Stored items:
────────────────

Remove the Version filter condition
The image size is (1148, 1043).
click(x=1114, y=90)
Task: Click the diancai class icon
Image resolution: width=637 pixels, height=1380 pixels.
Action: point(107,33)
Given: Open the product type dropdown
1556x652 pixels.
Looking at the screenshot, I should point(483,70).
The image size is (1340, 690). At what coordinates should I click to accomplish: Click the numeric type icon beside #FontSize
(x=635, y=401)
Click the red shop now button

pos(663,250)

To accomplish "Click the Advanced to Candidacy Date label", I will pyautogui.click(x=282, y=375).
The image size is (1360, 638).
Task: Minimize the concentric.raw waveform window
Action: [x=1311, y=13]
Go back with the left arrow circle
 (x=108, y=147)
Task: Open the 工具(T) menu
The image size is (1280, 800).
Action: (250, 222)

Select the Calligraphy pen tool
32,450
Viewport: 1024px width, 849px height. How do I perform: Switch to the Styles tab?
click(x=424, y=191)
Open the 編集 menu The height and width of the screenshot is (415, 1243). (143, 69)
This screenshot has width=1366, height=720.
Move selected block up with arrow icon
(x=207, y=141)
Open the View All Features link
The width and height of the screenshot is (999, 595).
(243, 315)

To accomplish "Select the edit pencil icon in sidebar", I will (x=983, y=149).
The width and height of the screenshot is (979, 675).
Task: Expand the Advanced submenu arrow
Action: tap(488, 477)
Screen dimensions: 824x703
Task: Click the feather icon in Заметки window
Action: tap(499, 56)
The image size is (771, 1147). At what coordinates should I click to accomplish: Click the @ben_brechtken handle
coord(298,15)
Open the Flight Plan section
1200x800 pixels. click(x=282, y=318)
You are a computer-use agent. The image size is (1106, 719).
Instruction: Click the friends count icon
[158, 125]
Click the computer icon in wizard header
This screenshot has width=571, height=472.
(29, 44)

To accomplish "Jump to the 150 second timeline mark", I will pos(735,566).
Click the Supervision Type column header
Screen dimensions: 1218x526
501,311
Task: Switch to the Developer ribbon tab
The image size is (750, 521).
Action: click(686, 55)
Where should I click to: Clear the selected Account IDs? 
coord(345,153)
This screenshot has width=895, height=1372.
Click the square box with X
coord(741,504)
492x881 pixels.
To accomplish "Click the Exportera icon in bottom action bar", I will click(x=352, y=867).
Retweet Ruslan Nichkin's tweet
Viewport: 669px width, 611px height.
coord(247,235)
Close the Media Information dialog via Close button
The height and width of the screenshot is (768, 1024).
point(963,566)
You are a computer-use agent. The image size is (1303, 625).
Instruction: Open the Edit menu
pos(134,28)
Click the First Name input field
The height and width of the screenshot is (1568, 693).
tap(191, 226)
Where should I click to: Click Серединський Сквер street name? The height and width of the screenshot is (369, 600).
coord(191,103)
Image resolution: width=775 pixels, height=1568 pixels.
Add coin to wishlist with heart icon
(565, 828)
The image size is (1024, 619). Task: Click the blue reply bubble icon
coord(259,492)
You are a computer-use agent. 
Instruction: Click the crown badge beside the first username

────────────────

After locating the line with "The image size is (750, 521)." in the records above, please set down that line and all later ones exactly, and no other line.

Answer box:
The image size is (750, 521).
Action: click(686, 55)
Where should I click to: Clear the selected Account IDs? 
coord(345,153)
This screenshot has width=895, height=1372.
Click the square box with X
coord(741,504)
492x881 pixels.
To accomplish "Click the Exportera icon in bottom action bar", I will click(x=352, y=867).
Retweet Ruslan Nichkin's tweet
Viewport: 669px width, 611px height.
coord(247,235)
Close the Media Information dialog via Close button
The height and width of the screenshot is (768, 1024).
point(963,566)
You are a computer-use agent. The image size is (1303, 625).
Instruction: Open the Edit menu
pos(134,28)
Click the First Name input field
The height and width of the screenshot is (1568, 693).
tap(191, 226)
Where should I click to: Click Серединський Сквер street name? The height and width of the screenshot is (369, 600).
coord(191,103)
Image resolution: width=775 pixels, height=1568 pixels.
Add coin to wishlist with heart icon
(565, 828)
The image size is (1024, 619). Task: Click the blue reply bubble icon
coord(259,492)
You are a computer-use agent. 
Instruction: Click the crown badge beside the first username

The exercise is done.